### Collected data
○ ○ ○
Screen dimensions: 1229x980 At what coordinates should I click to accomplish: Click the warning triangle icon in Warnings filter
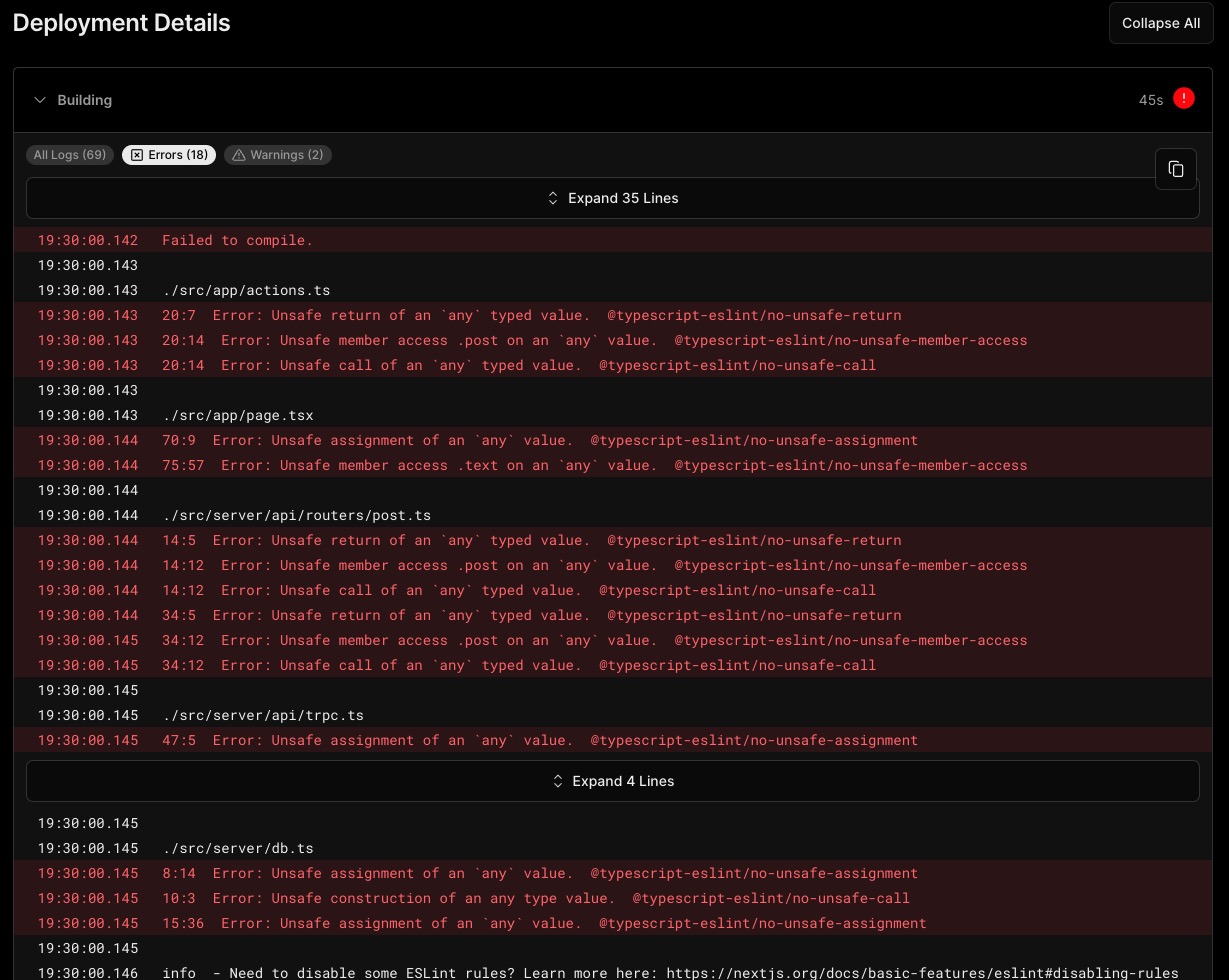click(x=239, y=155)
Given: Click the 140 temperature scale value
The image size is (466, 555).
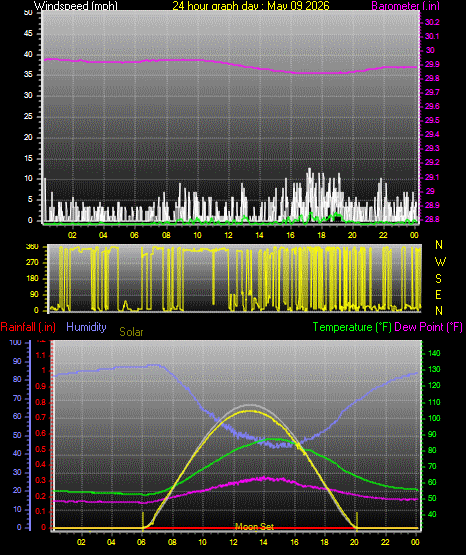Looking at the screenshot, I should [434, 353].
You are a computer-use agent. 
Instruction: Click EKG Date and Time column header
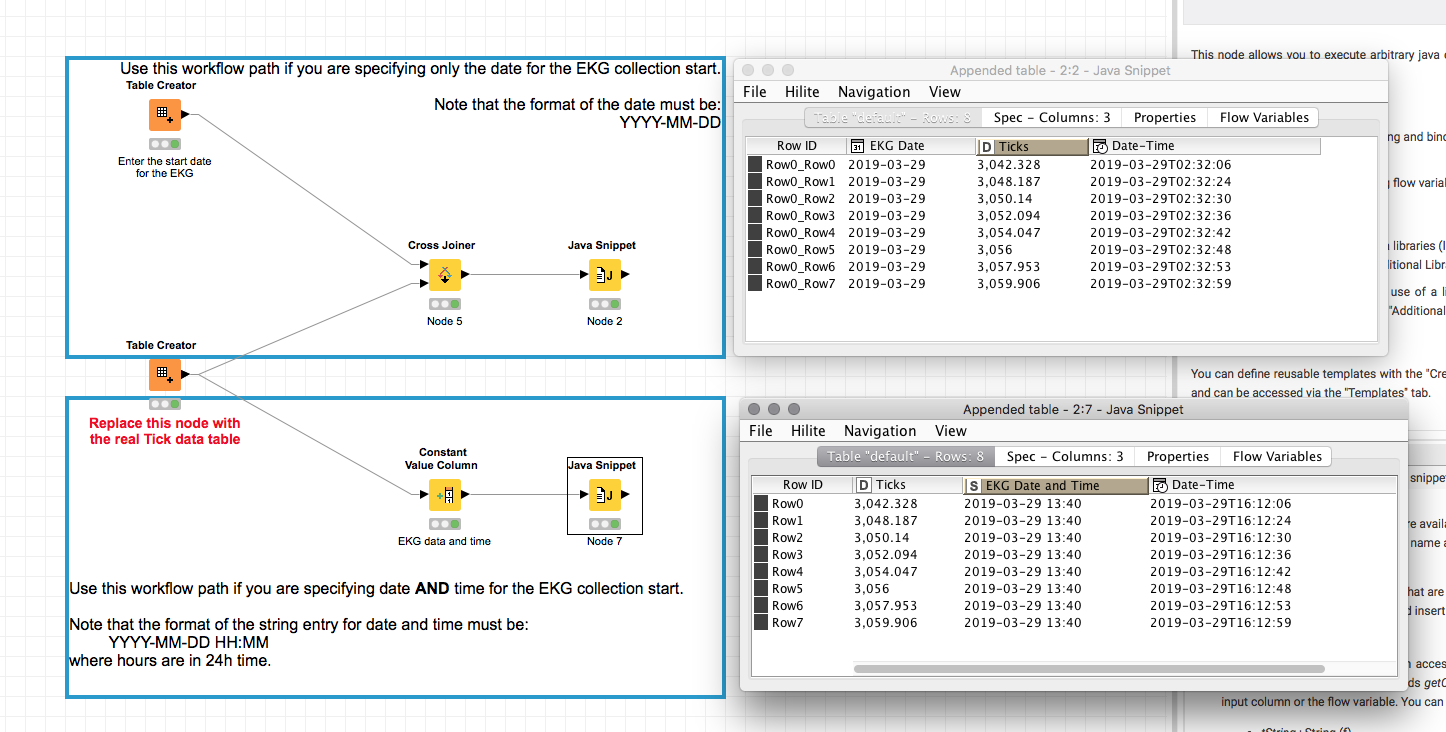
○ ○ ○
### WHAT IS EXPECTED
The job here is to retype the data exactly, with no pictures included.

### SOLUTION TO THIS PROBLEM
Screen dimensions: 1229x980 At what coordinates should I click to accomplish: Click the warning triangle icon in Warnings filter
click(x=239, y=155)
Given: Click the 140 temperature scale value
The image size is (466, 555).
Looking at the screenshot, I should [434, 353].
You are a computer-use agent. 
Instruction: Click EKG Date and Time column header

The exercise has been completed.